◆ EXERCISE DETAILS:
Could you restate every line of the data word for word?

◆ RECORDS FOR THE EXERCISE:
■ ■ ■ ■ ■ ■ ■

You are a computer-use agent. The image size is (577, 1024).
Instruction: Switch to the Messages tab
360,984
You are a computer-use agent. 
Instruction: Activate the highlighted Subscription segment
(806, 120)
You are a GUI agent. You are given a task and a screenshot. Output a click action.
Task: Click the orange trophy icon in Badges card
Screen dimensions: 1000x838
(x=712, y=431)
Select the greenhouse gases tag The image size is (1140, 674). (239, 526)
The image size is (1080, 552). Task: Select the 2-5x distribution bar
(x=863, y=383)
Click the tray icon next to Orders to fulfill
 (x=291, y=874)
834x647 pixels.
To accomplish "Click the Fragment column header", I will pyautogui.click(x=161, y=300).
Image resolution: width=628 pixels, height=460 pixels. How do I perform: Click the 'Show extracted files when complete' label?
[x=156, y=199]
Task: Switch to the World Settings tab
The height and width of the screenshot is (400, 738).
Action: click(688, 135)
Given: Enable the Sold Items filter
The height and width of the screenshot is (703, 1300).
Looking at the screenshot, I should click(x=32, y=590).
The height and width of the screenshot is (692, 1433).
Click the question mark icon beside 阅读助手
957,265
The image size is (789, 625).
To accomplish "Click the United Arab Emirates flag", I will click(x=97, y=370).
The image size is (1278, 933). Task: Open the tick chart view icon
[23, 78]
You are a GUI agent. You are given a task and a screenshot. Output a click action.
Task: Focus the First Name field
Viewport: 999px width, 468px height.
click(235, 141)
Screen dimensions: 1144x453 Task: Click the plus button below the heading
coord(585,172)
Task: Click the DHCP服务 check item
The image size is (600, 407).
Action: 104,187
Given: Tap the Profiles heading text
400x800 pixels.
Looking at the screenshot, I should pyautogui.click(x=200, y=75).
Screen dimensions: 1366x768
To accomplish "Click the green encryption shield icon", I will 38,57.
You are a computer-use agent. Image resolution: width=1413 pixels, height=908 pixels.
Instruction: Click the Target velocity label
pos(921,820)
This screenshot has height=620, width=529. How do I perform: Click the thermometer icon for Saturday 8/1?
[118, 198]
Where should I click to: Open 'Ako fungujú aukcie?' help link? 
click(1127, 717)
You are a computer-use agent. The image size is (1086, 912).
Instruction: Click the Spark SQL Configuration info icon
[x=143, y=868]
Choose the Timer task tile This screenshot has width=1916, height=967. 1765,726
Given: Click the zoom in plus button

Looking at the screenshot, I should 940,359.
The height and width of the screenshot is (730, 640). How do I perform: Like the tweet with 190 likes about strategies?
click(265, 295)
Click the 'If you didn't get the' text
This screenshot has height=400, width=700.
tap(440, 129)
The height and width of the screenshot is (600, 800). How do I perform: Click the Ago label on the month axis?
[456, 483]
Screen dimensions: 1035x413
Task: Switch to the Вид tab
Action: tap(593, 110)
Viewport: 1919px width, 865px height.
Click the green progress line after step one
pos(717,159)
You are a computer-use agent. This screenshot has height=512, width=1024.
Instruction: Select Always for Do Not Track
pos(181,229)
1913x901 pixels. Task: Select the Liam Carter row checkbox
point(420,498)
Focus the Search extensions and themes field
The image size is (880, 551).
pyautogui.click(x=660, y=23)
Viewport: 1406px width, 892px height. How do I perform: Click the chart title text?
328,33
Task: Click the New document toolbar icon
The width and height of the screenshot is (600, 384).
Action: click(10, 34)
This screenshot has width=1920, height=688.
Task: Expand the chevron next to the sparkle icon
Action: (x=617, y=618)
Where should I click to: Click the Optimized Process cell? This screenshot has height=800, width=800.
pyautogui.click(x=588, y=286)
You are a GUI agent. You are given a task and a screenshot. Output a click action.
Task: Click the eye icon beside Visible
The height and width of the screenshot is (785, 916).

■ ■ ■ ■ ■ ■ ■

◆ RESPONSE:
You are a computer-use agent. The image size is (577, 1024).
Instruction: Switch to the Messages tab
360,984
You are a computer-use agent. 
Instruction: Activate the highlighted Subscription segment
(806, 120)
You are a GUI agent. You are given a task and a screenshot. Output a click action.
Task: Click the orange trophy icon in Badges card
Screen dimensions: 1000x838
(x=712, y=431)
Select the greenhouse gases tag The image size is (1140, 674). (239, 526)
The image size is (1080, 552). Task: Select the 2-5x distribution bar
(x=863, y=383)
Click the tray icon next to Orders to fulfill
 (x=291, y=874)
834x647 pixels.
To accomplish "Click the Fragment column header", I will pyautogui.click(x=161, y=300).
Image resolution: width=628 pixels, height=460 pixels. How do I perform: Click the 'Show extracted files when complete' label?
[x=156, y=199]
Task: Switch to the World Settings tab
The height and width of the screenshot is (400, 738).
Action: click(688, 135)
Given: Enable the Sold Items filter
The height and width of the screenshot is (703, 1300).
Looking at the screenshot, I should click(x=32, y=590).
The height and width of the screenshot is (692, 1433).
Click the question mark icon beside 阅读助手
957,265
The image size is (789, 625).
To accomplish "Click the United Arab Emirates flag", I will click(x=97, y=370).
The image size is (1278, 933). Task: Open the tick chart view icon
[23, 78]
You are a GUI agent. You are given a task and a screenshot. Output a click action.
Task: Focus the First Name field
Viewport: 999px width, 468px height.
click(235, 141)
Screen dimensions: 1144x453 Task: Click the plus button below the heading
coord(585,172)
Task: Click the DHCP服务 check item
The image size is (600, 407).
Action: 104,187
Given: Tap the Profiles heading text
400x800 pixels.
Looking at the screenshot, I should pyautogui.click(x=200, y=75).
Screen dimensions: 1366x768
To accomplish "Click the green encryption shield icon", I will 38,57.
You are a computer-use agent. Image resolution: width=1413 pixels, height=908 pixels.
Instruction: Click the Target velocity label
pos(921,820)
This screenshot has height=620, width=529. How do I perform: Click the thermometer icon for Saturday 8/1?
[118, 198]
Where should I click to: Open 'Ako fungujú aukcie?' help link? 
click(1127, 717)
You are a computer-use agent. The image size is (1086, 912).
Instruction: Click the Spark SQL Configuration info icon
[x=143, y=868]
Choose the Timer task tile This screenshot has width=1916, height=967. 1765,726
Given: Click the zoom in plus button

Looking at the screenshot, I should 940,359.
The height and width of the screenshot is (730, 640). How do I perform: Like the tweet with 190 likes about strategies?
click(265, 295)
Click the 'If you didn't get the' text
This screenshot has height=400, width=700.
tap(440, 129)
The height and width of the screenshot is (600, 800). How do I perform: Click the Ago label on the month axis?
[456, 483]
Screen dimensions: 1035x413
Task: Switch to the Вид tab
Action: tap(593, 110)
Viewport: 1919px width, 865px height.
Click the green progress line after step one
pos(717,159)
You are a computer-use agent. This screenshot has height=512, width=1024.
Instruction: Select Always for Do Not Track
pos(181,229)
1913x901 pixels. Task: Select the Liam Carter row checkbox
point(420,498)
Focus the Search extensions and themes field
The image size is (880, 551).
pyautogui.click(x=660, y=23)
Viewport: 1406px width, 892px height. How do I perform: Click the chart title text?
328,33
Task: Click the New document toolbar icon
The width and height of the screenshot is (600, 384).
Action: click(10, 34)
This screenshot has width=1920, height=688.
Task: Expand the chevron next to the sparkle icon
Action: (x=617, y=618)
Where should I click to: Click the Optimized Process cell? This screenshot has height=800, width=800.
pyautogui.click(x=588, y=286)
You are a GUI agent. You are given a task and a screenshot. Output a click action.
Task: Click the eye icon beside Visible
The height and width of the screenshot is (785, 916).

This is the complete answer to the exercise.